> [Directions for this task]: The reply to the records below should contain exactly the lines from the line with "Open co-author Brennan, Paul J." through the line with "Given: Click the Employment Level chart title", and nothing besides.

─── Dataset records ───

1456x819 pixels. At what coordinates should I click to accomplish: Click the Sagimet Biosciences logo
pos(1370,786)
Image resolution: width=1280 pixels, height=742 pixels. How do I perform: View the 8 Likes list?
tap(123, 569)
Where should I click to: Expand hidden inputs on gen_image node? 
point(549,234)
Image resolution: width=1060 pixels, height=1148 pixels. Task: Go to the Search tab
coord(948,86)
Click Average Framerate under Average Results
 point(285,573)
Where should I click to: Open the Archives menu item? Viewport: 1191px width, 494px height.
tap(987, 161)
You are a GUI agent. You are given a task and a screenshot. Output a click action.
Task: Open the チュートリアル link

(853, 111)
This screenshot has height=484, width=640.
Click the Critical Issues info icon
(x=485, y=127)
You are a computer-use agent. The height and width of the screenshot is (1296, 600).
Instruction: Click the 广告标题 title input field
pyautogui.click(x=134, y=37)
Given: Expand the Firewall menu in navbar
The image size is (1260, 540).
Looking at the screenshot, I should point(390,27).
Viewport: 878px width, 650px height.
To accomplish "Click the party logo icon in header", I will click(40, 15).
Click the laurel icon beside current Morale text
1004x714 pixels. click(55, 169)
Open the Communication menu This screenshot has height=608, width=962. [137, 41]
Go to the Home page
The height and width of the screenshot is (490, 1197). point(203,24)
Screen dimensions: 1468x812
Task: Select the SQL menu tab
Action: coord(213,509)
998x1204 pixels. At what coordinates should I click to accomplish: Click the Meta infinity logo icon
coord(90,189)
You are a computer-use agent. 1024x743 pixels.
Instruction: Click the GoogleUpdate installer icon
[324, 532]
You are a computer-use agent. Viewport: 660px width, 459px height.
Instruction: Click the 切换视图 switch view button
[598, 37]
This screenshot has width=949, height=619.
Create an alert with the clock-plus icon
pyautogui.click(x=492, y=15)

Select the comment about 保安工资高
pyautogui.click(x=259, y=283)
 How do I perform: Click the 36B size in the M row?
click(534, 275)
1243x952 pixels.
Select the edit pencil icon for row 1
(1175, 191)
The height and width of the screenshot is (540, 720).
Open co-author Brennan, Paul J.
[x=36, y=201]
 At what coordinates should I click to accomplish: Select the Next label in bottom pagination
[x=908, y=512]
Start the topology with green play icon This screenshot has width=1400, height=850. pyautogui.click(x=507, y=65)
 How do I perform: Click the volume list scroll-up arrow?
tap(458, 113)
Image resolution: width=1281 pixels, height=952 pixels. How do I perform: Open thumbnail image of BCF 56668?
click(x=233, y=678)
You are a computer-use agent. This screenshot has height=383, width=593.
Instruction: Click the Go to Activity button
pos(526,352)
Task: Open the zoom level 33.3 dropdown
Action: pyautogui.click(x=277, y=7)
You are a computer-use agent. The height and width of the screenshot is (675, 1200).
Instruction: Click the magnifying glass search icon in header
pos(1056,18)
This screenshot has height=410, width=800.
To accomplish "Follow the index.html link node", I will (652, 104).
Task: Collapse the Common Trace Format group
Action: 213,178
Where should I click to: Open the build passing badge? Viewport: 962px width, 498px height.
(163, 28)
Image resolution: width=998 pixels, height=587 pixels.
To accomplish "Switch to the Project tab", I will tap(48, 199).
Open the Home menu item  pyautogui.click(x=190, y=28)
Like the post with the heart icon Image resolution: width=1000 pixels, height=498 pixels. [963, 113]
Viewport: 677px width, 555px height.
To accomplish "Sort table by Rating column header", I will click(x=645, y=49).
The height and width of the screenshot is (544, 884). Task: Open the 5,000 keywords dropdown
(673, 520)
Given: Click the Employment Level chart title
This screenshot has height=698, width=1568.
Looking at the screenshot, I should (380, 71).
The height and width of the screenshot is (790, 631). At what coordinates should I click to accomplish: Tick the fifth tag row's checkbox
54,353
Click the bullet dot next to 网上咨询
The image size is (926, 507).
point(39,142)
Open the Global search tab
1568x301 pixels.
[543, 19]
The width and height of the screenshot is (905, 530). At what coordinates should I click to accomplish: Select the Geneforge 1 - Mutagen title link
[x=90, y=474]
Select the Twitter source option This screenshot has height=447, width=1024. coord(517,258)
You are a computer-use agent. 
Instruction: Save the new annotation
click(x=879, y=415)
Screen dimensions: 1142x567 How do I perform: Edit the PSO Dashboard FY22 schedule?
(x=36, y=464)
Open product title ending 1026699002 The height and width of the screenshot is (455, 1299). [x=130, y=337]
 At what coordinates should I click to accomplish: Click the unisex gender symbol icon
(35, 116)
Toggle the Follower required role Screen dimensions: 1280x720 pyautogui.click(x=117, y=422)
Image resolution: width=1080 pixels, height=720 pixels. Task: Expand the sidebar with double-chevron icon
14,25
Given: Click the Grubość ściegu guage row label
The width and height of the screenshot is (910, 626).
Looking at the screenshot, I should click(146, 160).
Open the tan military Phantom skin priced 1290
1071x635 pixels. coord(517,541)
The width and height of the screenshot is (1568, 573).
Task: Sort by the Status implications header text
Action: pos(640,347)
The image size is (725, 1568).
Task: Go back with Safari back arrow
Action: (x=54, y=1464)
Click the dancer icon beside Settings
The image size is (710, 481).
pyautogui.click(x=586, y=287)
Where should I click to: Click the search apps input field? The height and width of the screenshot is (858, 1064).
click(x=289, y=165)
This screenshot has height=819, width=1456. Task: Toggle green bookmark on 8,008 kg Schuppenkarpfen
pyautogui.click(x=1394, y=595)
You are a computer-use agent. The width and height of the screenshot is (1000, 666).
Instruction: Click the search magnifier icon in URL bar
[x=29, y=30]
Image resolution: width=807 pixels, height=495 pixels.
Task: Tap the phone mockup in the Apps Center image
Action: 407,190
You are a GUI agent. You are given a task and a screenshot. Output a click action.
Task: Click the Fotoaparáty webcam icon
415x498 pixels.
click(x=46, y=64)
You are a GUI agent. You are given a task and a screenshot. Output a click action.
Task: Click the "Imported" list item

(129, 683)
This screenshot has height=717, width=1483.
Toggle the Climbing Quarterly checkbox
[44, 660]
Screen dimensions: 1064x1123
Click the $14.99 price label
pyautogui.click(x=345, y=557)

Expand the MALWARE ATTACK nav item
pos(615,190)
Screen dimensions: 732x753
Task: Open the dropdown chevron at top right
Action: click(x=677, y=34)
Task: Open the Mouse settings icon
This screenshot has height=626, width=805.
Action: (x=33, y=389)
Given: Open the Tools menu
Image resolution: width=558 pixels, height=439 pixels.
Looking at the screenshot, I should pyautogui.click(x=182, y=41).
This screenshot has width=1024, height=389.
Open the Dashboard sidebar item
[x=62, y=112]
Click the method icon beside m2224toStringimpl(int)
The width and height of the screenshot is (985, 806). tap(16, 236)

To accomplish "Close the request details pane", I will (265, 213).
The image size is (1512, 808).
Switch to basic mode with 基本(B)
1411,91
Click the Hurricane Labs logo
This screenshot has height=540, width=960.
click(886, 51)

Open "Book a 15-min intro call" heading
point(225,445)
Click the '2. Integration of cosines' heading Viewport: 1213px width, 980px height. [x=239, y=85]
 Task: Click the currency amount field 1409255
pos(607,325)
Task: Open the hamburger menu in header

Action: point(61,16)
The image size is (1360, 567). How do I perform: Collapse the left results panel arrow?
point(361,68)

───

> [Result for this task]:
Open co-author Brennan, Paul J.
[x=36, y=201]
 At what coordinates should I click to accomplish: Select the Next label in bottom pagination
[x=908, y=512]
Start the topology with green play icon This screenshot has width=1400, height=850. pyautogui.click(x=507, y=65)
 How do I perform: Click the volume list scroll-up arrow?
tap(458, 113)
Image resolution: width=1281 pixels, height=952 pixels. How do I perform: Open thumbnail image of BCF 56668?
click(x=233, y=678)
You are a computer-use agent. This screenshot has height=383, width=593.
Instruction: Click the Go to Activity button
pos(526,352)
Task: Open the zoom level 33.3 dropdown
Action: pyautogui.click(x=277, y=7)
You are a computer-use agent. The height and width of the screenshot is (675, 1200).
Instruction: Click the magnifying glass search icon in header
pos(1056,18)
This screenshot has height=410, width=800.
To accomplish "Follow the index.html link node", I will (652, 104).
Task: Collapse the Common Trace Format group
Action: 213,178
Where should I click to: Open the build passing badge? Viewport: 962px width, 498px height.
(163, 28)
Image resolution: width=998 pixels, height=587 pixels.
To accomplish "Switch to the Project tab", I will tap(48, 199).
Open the Home menu item  pyautogui.click(x=190, y=28)
Like the post with the heart icon Image resolution: width=1000 pixels, height=498 pixels. [963, 113]
Viewport: 677px width, 555px height.
To accomplish "Sort table by Rating column header", I will click(x=645, y=49).
The height and width of the screenshot is (544, 884). Task: Open the 5,000 keywords dropdown
(673, 520)
Given: Click the Employment Level chart title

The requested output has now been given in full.